En este momento, en la cocina de un departamento de planta baja a seis cuadras de este escritorio, una conversación que se presentaba relativamente animada cae en una pausa incómoda que durará exactamente trece segundos. Veinte metros más arriba, en el 4to D, una cincuentona de pantuflas despelusadas pela una naranja como quien no quiere la cosa. Si esta señora girara apenas su cabeza hacia la derecha vería que, justo enfrente, el paredón lateral izquierdo de la ferretería luce una mancha de humedad de asombrosa semejanza al trazado de trenes subterráneos de Buenos Aires. A la vuelta de la esquina, un vientito repentino se arremolina en los zaguanes del lado del sol, despeinando los humildes jardines de malvones, yuyos y tierra. Por esa misma vereda, cinco personas enfilan hacia el norte y sólo dos, un muchacho de sobretodo gris con aspecto de coiffeur salvaje y una viejita algo destartalada, apuran simultáneamente el paso y se dirigen hacia el sur.

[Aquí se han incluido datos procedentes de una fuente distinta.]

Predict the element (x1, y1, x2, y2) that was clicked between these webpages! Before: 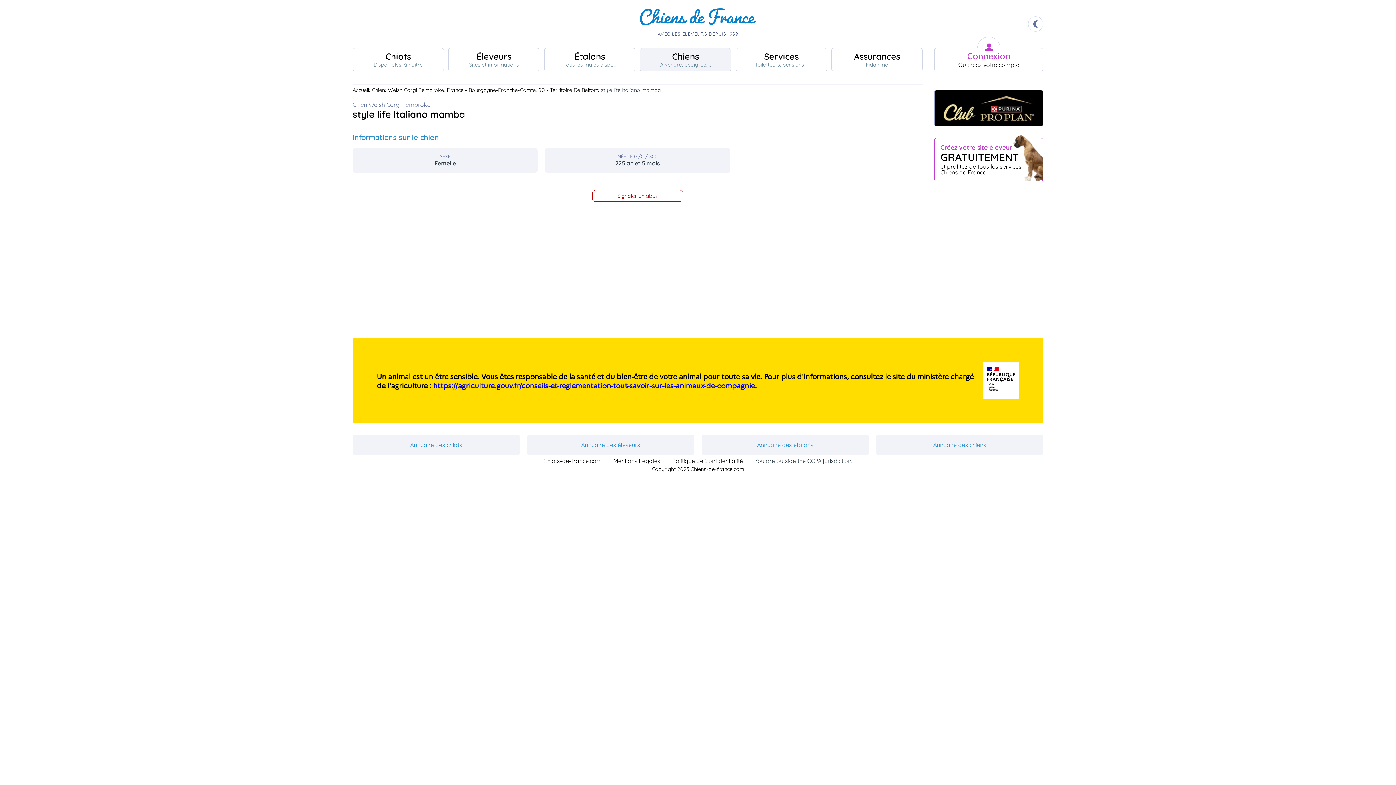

Estos hechos, tan inconexos e inofensivos en apariencia, no son otra cosa que el comienzo sincronizado de la más devastadora conspiración que nuestro mundo jamás haya experimentado. Pero cuando el horror que desate sobre el planeta sea ya un recuerdo y los historiadores del futuro indaguen en sus secretos orígenes, habrá por lo menos una pista que los desenmascare sin titubeos: nada más ni nada menos que el párrafo anterior.
Lástima que hoy no sirva siquiera de consuelo.